The Scyld Beowulf OS continues to evolve over time, and many new features are planned for upcoming releases, primarily focused on scalability and high reliability. Beowulf clusters are being built with larger and larger numbers of nodes, and are more often now used in production environments. Larger clusters often require substantially different techniques than those used to run 8, 16, or 64 node clusters, and production environments find downtime to deal with hardware failures or upgrades less acceptable.

18.4.1 Failover Head Nodes

One of the most important new features will be support for multi-headed clusters. While a current Scyld cluster can continue to function in the event of a compute node failure, the head node remains a single point of failure. In the upcoming release, a new head node can take over when the original head fails.

This is achieved by adding some extensions to the bproc model. Bproc is being extended to allow slave processes to detach from the head node that spawned them, and run independently. These tasks can then continue to run to completion on their own, or they can use the slave daemon on the nodes to contact a new master, and insert themselves into the process table of the new head node. This will allow a switch from one head to another without disrupting any ongoing jobs.

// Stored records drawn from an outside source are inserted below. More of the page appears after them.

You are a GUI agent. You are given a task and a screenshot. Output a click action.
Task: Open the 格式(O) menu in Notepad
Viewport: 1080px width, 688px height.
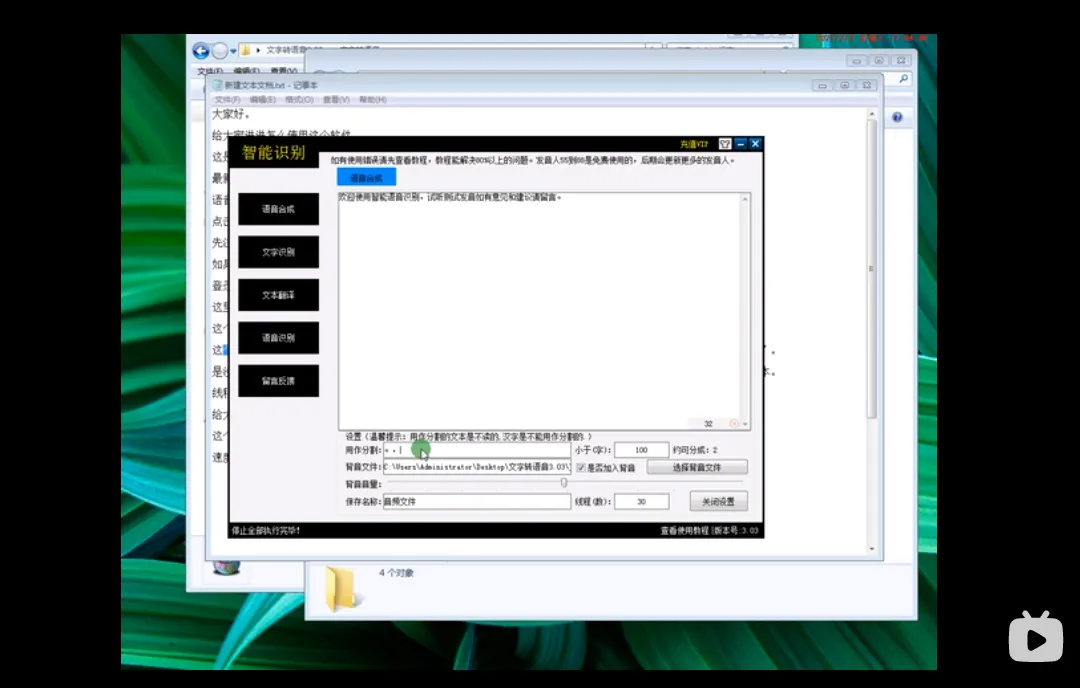pos(299,100)
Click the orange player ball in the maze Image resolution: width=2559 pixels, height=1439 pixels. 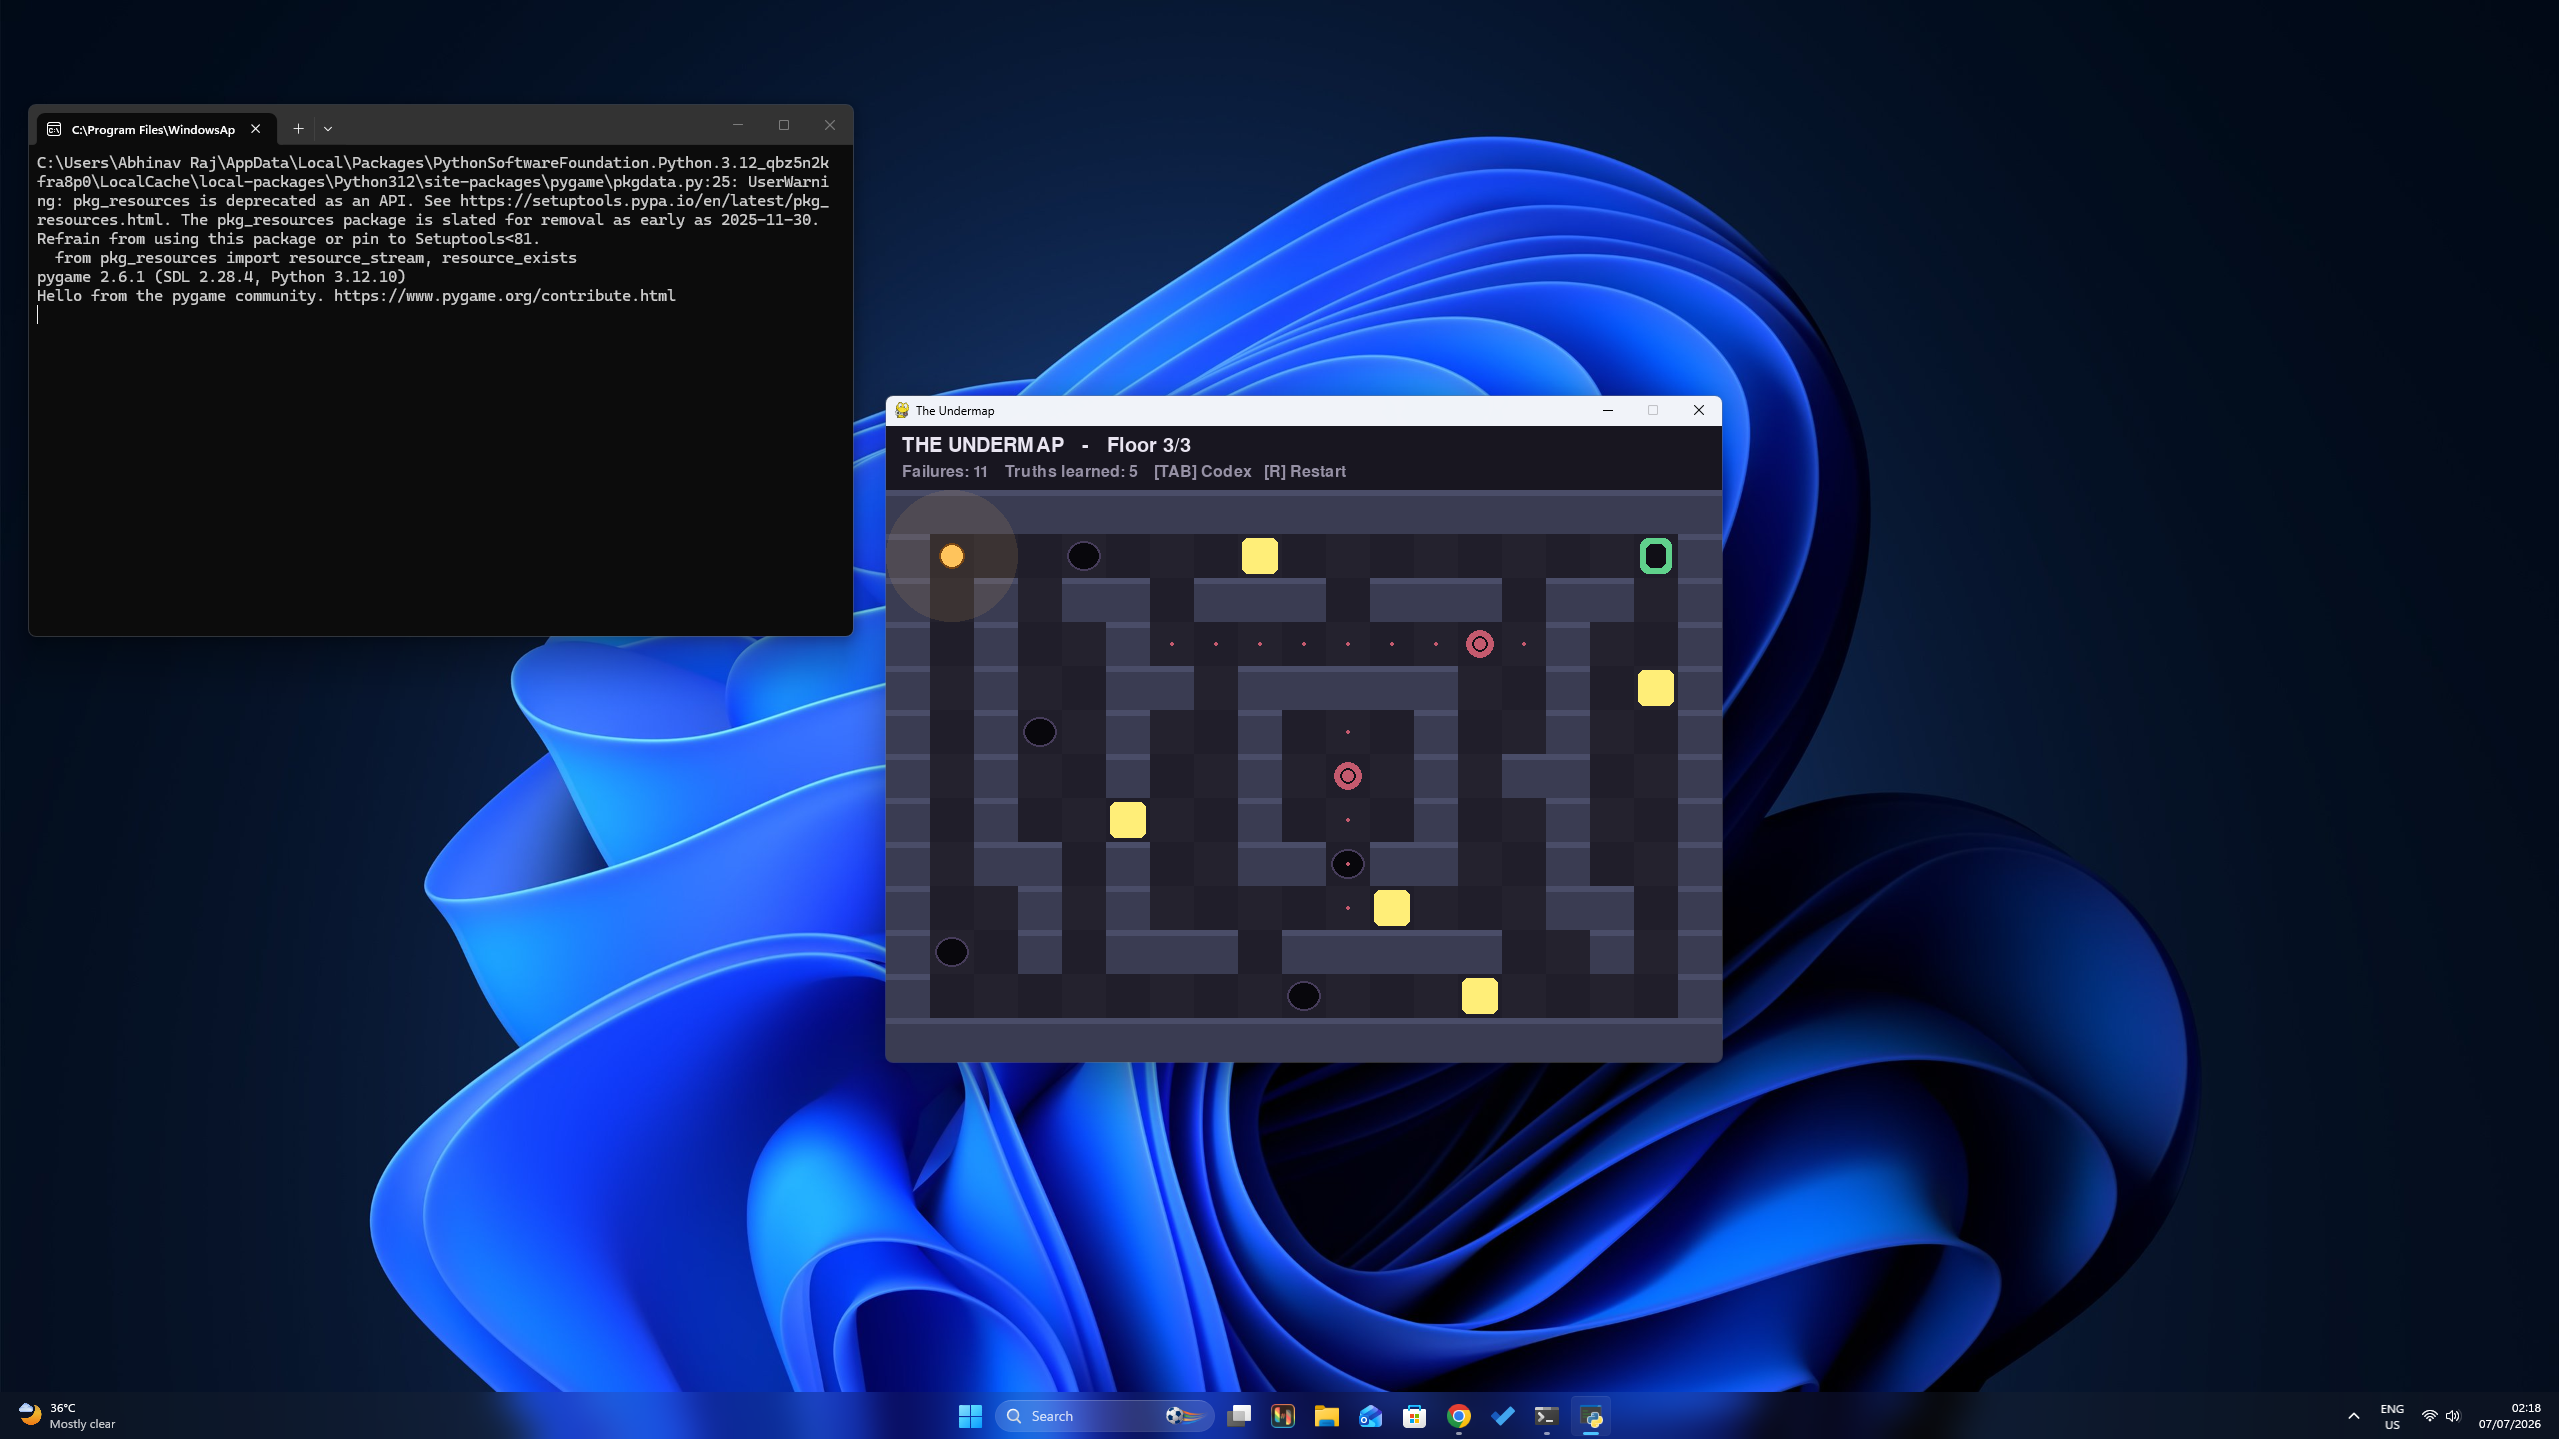coord(951,556)
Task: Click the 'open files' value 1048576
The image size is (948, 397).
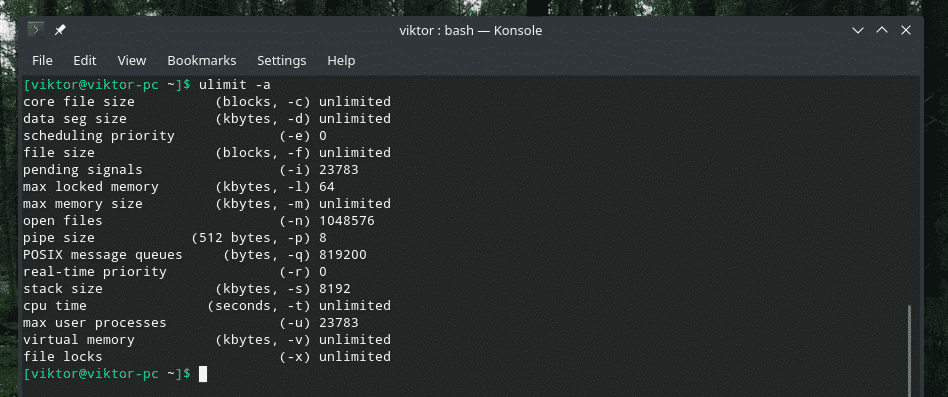Action: tap(347, 221)
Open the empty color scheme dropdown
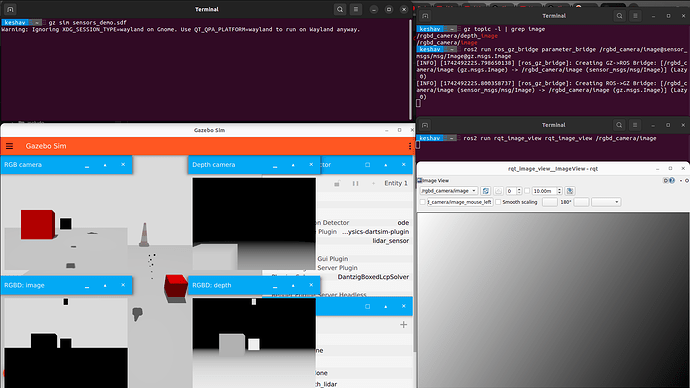The width and height of the screenshot is (690, 388). tap(606, 202)
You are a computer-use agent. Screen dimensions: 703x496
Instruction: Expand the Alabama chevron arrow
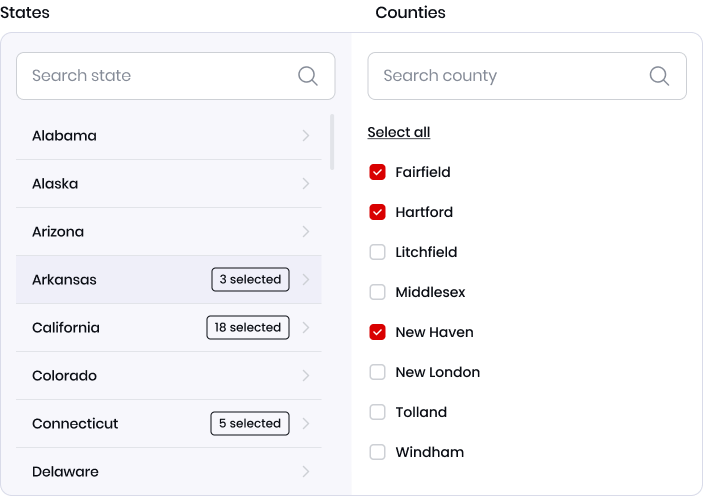click(x=306, y=135)
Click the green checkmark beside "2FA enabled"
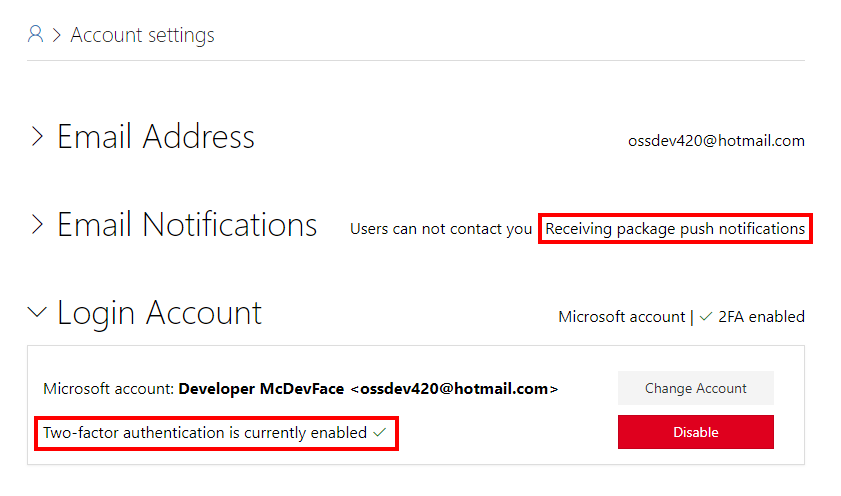This screenshot has height=496, width=841. (706, 317)
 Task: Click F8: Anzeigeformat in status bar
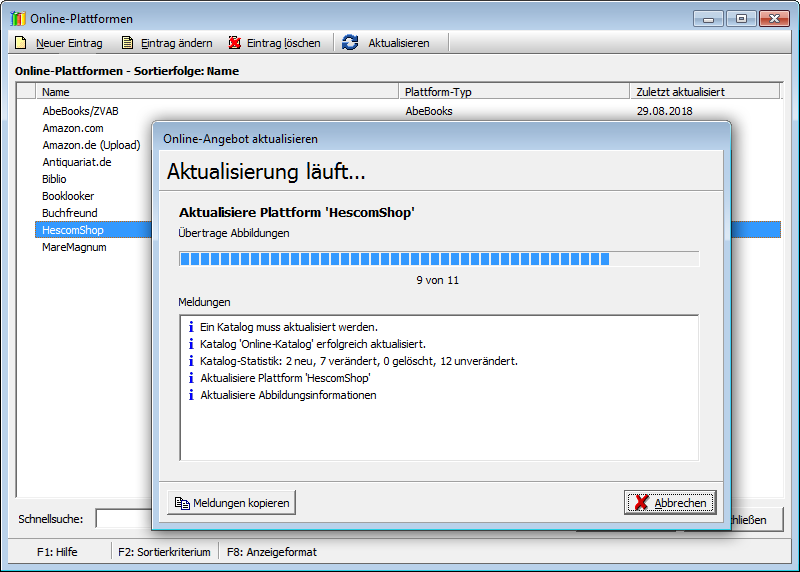click(271, 552)
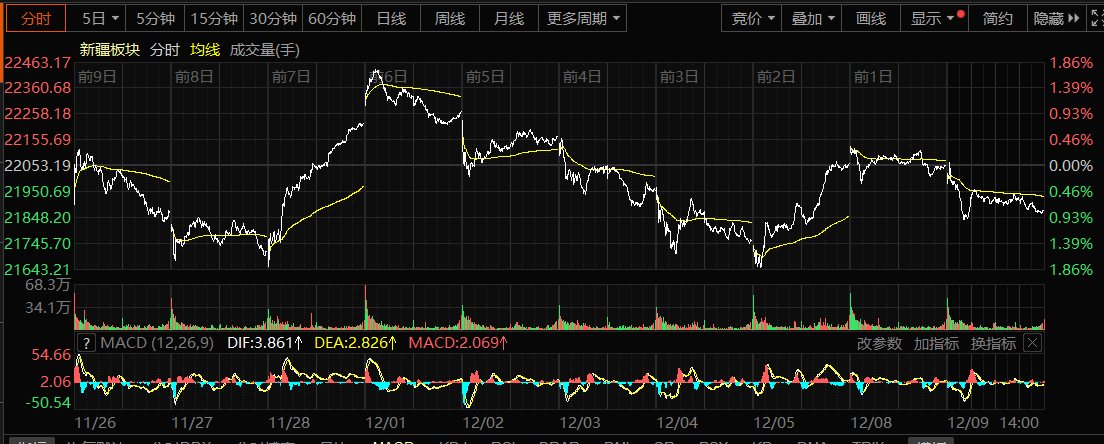Open the 画线 drawing tool

click(871, 19)
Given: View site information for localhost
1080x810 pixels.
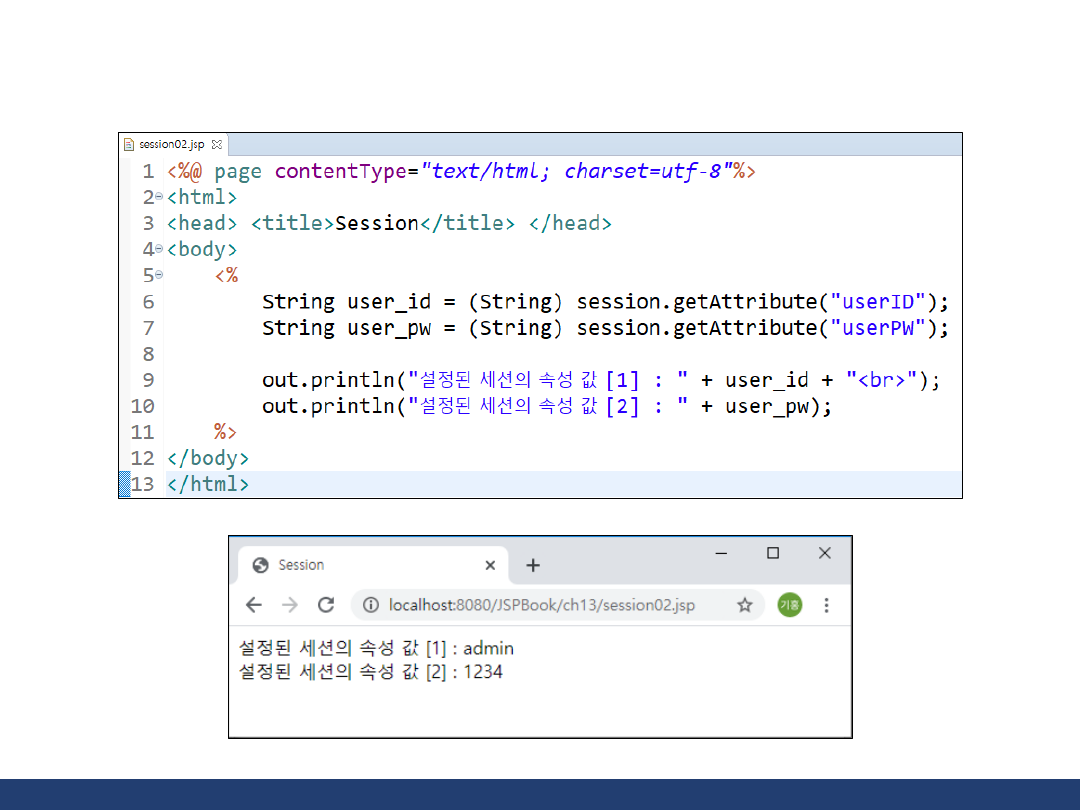Looking at the screenshot, I should tap(371, 605).
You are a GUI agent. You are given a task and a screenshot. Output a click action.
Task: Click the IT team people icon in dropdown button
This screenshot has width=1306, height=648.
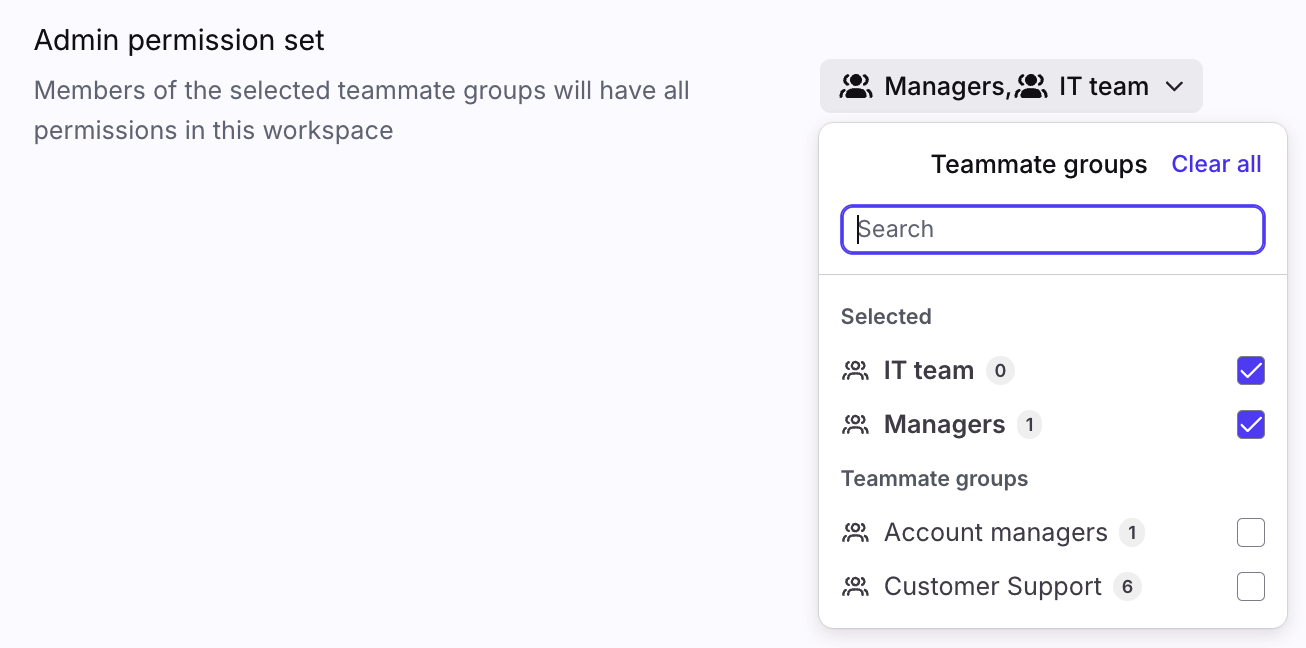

18.4.2 Scalable bproc Job Spawning

The bproc mechanism provides extremely rapid migration of jobs from the head node to the compute nodes. However, as the number of compute nodes grows to hundreds or even thousands, the total time to launch jobs via bproc can become substantial. Future versions of bproc will contain the ability to do a tree-based spawn. In this system, the head node will migrate tasks to nodes at the top of the tree, and these nodes will then migrate the tasks to additional nodes, and so on. This offloads some of the load of spawning tasks from the head, and removes a potential bottleneck. Experimental work at Scyld has shown that this approach begins to become useful as clusters grow past 256 nodes using a single head.